Ranking Diagnostics Tool
No merchandiser is all-knowing. Even in the era of automation, understanding why products rank the way they do is essential. A ranking diagnostics tool offers that visibility and analyzes factors, like click-through rates, bounce rates, and search behavior. It reveals the drivers behind each result set and product grid, whether a product is ranking too low, not surfacing at all, or showing up in an unexpected place.
For instance, the insights gathered from a ranking diagnostics tool can identify if a synonym should be eliminated, if there’s an error in a specific product attribute within the feed, or if certain products need to be promoted or demoted. With this information, merchandisers can decide whether to enact (or override) AI-based recommendations for better results, depending on the inner workings of the company and their goals.
Conversational Search
Traditional “smart search” might include autocomplete, autocorrect, and synonym matching, but with GenAI, we’re moving away from this search infrastructure at a rapid pace. Conversational search represents a more human approach to search that allows shoppers to search the way they naturally speak. You can search for phrases like “a cozy sweater for fall” or “a gift for my sister who loves skincare,” and conversational search understands intent — not just search terms — to deliver results that feel more human.
Conversational search gives merchandisers a direct line to shoppers without forcing them to wrestle with filters or guess the right keywords.

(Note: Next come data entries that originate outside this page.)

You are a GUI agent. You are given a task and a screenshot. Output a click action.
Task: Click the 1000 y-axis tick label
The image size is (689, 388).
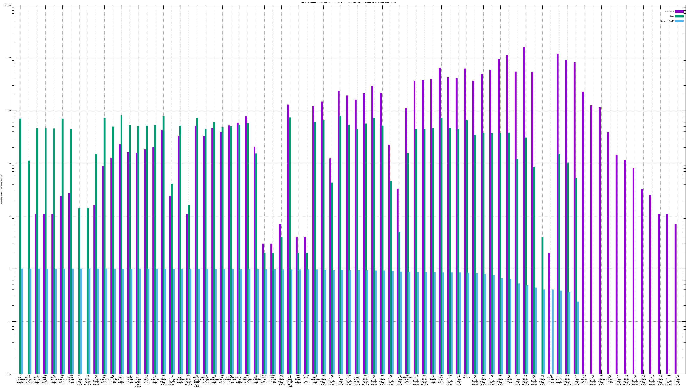pyautogui.click(x=9, y=111)
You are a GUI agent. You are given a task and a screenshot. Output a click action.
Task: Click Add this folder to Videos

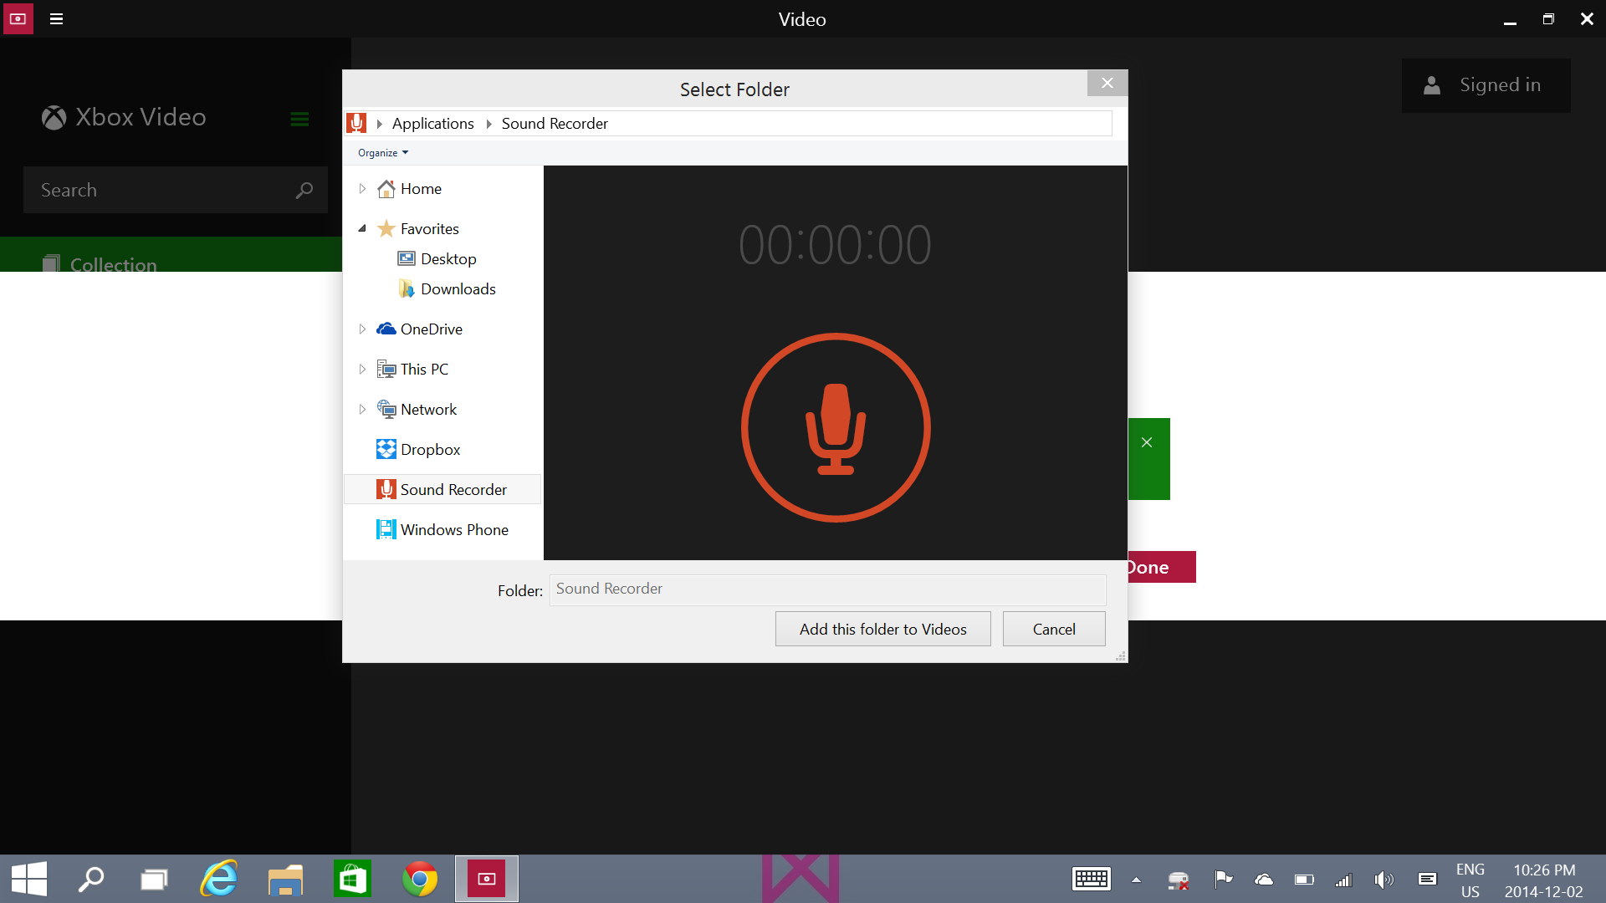(882, 630)
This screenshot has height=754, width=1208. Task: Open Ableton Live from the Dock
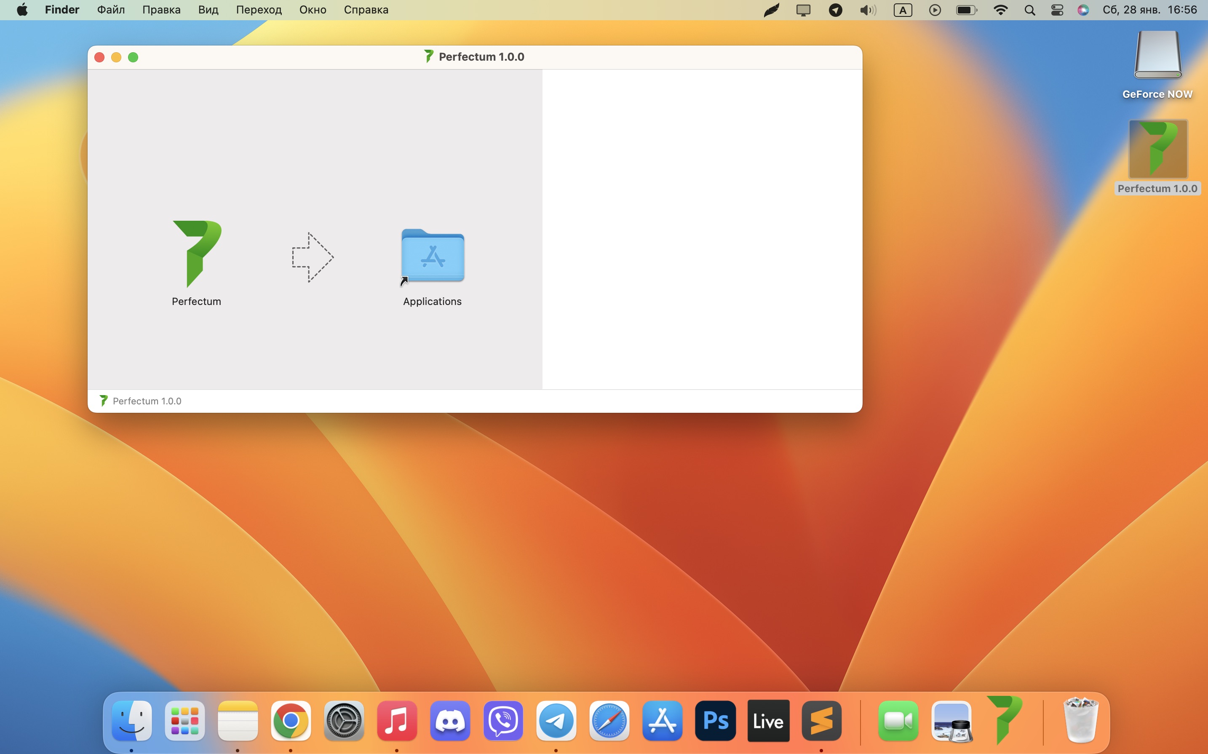(x=768, y=721)
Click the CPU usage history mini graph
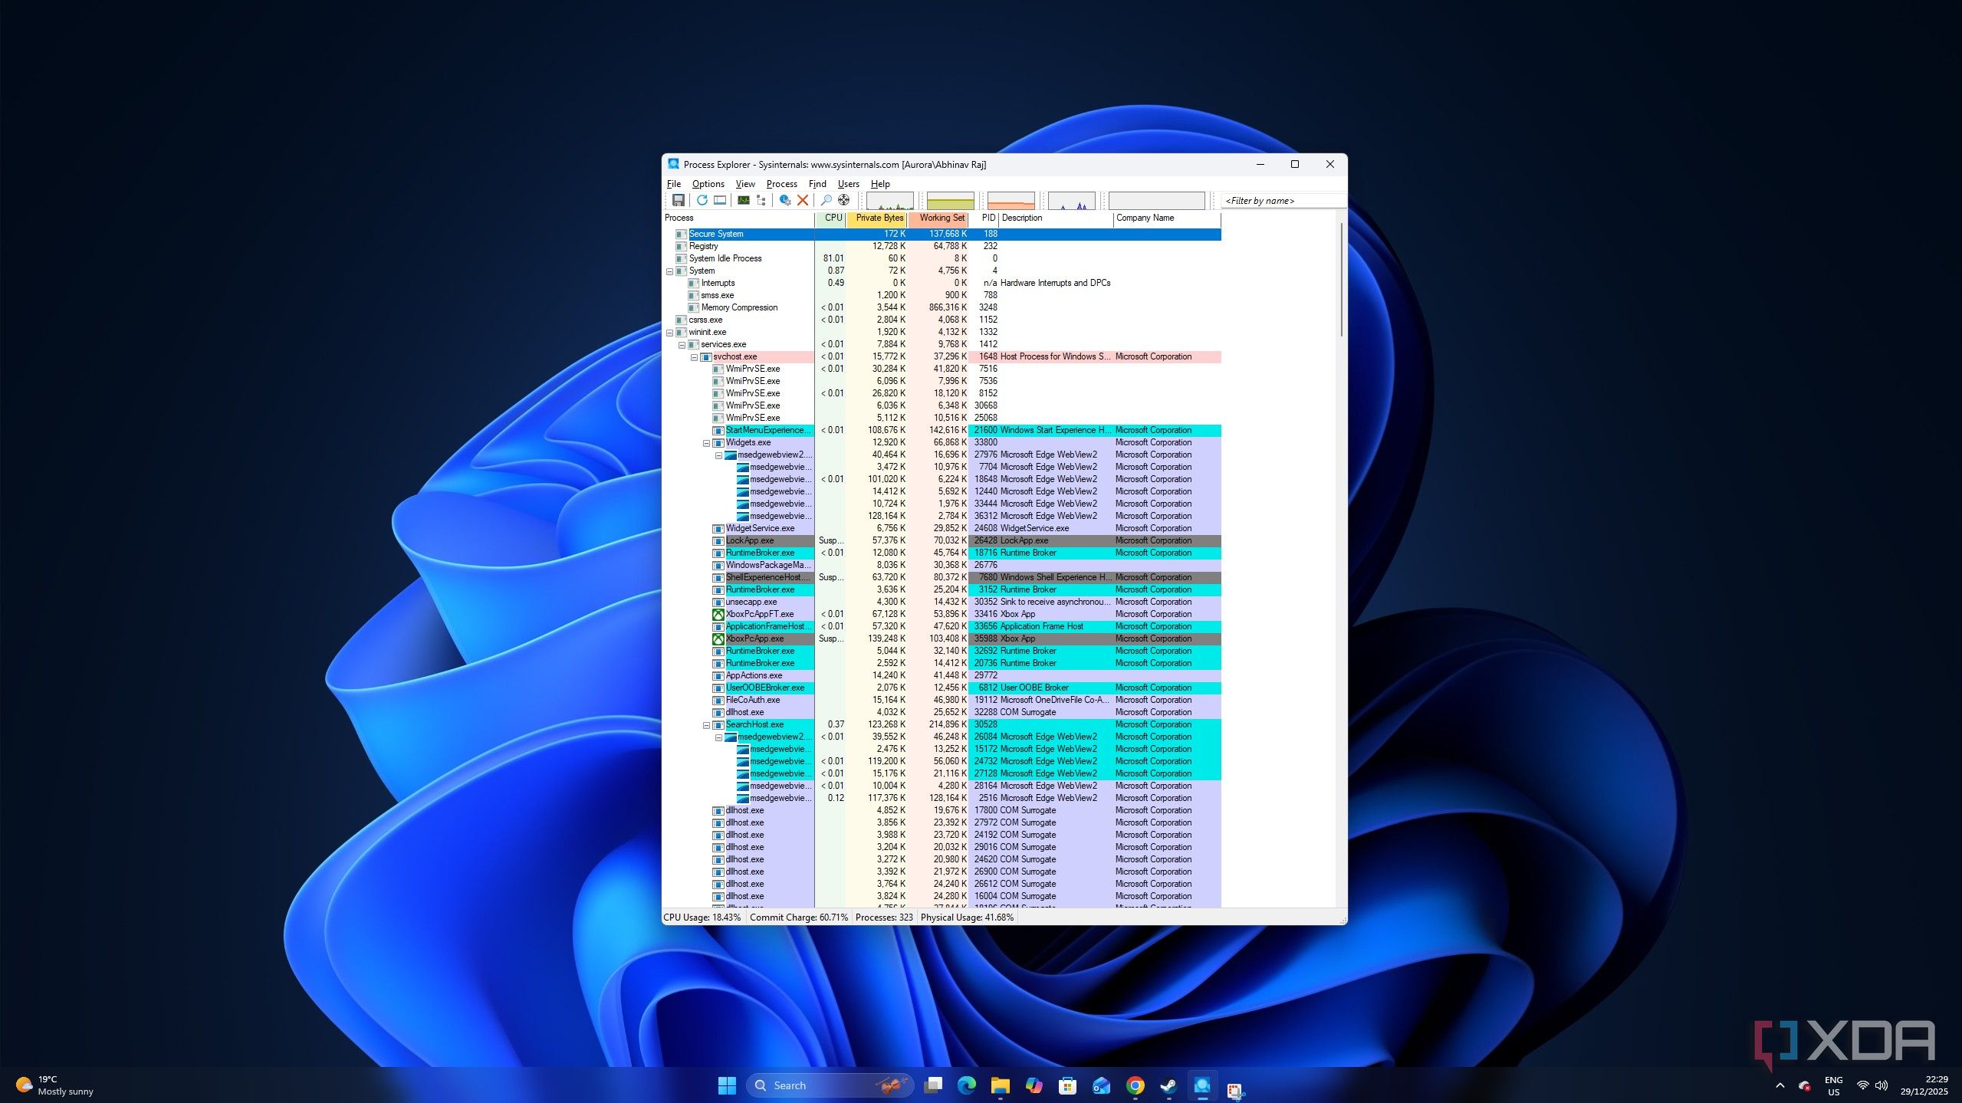Viewport: 1962px width, 1103px height. (889, 201)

With a conversational shopping agent embedded throughout the journey, from the search bar to the product pages, customers get real-time guidance that mimics the expertise of your best in-store associate. The tool helps them navigate non-linear paths to purchase, removes uncertainty, and turns hesitation into action. As a result, you can remove dead ends, simplify tough decisions, and drive stronger outcomes for your business.
Contextual Recommendations
Recommendation widgets have long been a staple of ecommerce, but their effectiveness depends on more than just matching preferences. The best merchandising solutions now deliver contextual recommendations, which are shaped based on a shopper’s behavior, journey stage, and product signals. Your team can set up AI to suggest complementary products on a PLP or surface alternative brands in moments of hesitation, moving a customer forward in their purchase decision.
In reducing decision fatigue, your brand can increase average order value (AOV) by guiding customers to the products or services that they’re most likely to act on. When recommendations are placed with purpose,they become a measurable contributor to revenue, helping to reduce drop-off and pushing more shoppers across the finish line.
Let Bloomreach Show You How Ecommerce Merchandising Is Done
If merchandising is an ancient craft, then ecommerce merchandising is a modern art. But your merchandisers can’t do it alone and be impactful enough to scale your company. Success in today’s digital marketplace demands a collaborative approach that combines the skills of your merchandising team with advanced AI technologies like Bloomreach.
In harnessing the power of innovative tools, you can create an online shopping experience that captivates customers and sets your brand apart from the competition. All you need to do is balance the time-tested principles of merchandising’s past with the groundbreaking technological possibilities of the present and future.